Mesmo sendo um distúrbio bem comum, a gagueira ainda não tem explicações ou curas. Eliane Regina, Presidente da Associação Brasileira de Gagueira (ABRA), ensina melhor sobre como lidar e desmistifica algumas lendas sobre o assunto

A disfemia, conhecida popularmente como gagueira, é um dos mais conhecidos distúrbios da fala. A gagueira atinge 2 milhões de brasileiros e 60 milhões de pessoas no mundo inteiro, e ainda assim suas causas são pouco conhecidas. Com o filme “O discurso do Rei” indicado ao Oscar em 12 categorias, incluindo melhor filme, a discussão vem à tona mais uma vez. O Saude conversa com Eliane Regina Carrasco, fonoaudióloga e Presidente da Associação Brasileira de Gagueira (ABRA). Ela tira as dúvidas mais comuns e ainda explica como lidar com pessoas que possuem o distúrbio.

 

 

Eliane, é um prazer termos você aqui conosco, gostaria de começar a entrevista perguntando como você se interessou pelo distúrbio ao longo de sua formação e como chegou até o posto de presidente da ABRA?

 

Eliane Regina: É um prazer poder estar com vocês e tirar as dúvidas sobre esse tema.

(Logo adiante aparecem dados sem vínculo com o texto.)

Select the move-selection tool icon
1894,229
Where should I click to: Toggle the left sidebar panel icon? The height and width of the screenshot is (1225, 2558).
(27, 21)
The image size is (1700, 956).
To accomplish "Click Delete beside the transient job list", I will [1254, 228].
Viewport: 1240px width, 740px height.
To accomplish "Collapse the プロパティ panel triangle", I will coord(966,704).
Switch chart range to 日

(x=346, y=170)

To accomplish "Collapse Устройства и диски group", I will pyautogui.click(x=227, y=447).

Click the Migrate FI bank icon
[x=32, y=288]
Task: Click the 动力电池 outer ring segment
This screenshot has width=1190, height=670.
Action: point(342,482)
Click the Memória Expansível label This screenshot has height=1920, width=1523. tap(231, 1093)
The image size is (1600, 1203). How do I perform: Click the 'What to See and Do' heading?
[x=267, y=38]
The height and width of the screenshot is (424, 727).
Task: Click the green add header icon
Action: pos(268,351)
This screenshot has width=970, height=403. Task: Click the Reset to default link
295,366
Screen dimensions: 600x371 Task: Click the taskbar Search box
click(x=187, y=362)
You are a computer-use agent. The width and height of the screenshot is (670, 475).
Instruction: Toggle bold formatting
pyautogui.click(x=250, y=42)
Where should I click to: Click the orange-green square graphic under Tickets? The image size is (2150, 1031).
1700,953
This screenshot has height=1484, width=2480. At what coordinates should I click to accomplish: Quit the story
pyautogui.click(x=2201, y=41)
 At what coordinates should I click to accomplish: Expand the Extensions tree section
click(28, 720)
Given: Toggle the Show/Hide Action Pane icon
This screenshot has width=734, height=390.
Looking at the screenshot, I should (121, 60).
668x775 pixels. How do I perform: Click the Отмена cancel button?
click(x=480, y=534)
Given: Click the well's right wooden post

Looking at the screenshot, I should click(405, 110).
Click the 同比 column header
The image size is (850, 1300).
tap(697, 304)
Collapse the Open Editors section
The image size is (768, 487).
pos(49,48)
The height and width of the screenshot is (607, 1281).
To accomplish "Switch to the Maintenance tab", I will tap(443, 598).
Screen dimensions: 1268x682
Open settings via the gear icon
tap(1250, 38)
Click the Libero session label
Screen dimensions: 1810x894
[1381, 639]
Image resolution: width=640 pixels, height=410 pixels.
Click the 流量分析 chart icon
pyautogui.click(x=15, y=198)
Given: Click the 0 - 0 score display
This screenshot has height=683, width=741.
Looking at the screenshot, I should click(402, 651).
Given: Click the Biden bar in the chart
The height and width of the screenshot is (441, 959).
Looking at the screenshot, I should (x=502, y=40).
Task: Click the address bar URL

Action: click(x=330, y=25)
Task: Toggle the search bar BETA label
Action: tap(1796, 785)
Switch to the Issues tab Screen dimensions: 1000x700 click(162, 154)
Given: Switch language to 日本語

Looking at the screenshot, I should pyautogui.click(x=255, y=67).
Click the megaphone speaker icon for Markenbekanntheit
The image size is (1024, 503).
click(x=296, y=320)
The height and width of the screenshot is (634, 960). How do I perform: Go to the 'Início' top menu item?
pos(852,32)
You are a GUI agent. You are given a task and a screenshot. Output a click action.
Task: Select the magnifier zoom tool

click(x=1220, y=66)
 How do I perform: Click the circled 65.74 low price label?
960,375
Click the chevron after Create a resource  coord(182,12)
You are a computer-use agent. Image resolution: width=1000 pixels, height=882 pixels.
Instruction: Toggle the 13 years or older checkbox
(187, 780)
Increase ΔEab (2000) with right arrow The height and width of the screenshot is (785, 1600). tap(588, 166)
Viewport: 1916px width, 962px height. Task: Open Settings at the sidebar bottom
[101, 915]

Sou fonoaudióloga formada há mais de 20 anos e sempre gostei de estudar a gagueira, justamente por ser um assunto no qual ainda faltam respostas a muitas questões e, em muitos aspectos, ainda ser um mistério para a medicina. Há alguns anos atrás, conheci a ABRA por intermédio de uma especialização que estava cursando. Identifiquei-me com os objetivos e ideologias da associação, me associei e comecei a trabalhar de forma voluntária. Após um tempo, acabei sendo convidada a participar da diretoria, como vice-presidente e, desde a última assembleia, estou ocupando o cargo de presidente.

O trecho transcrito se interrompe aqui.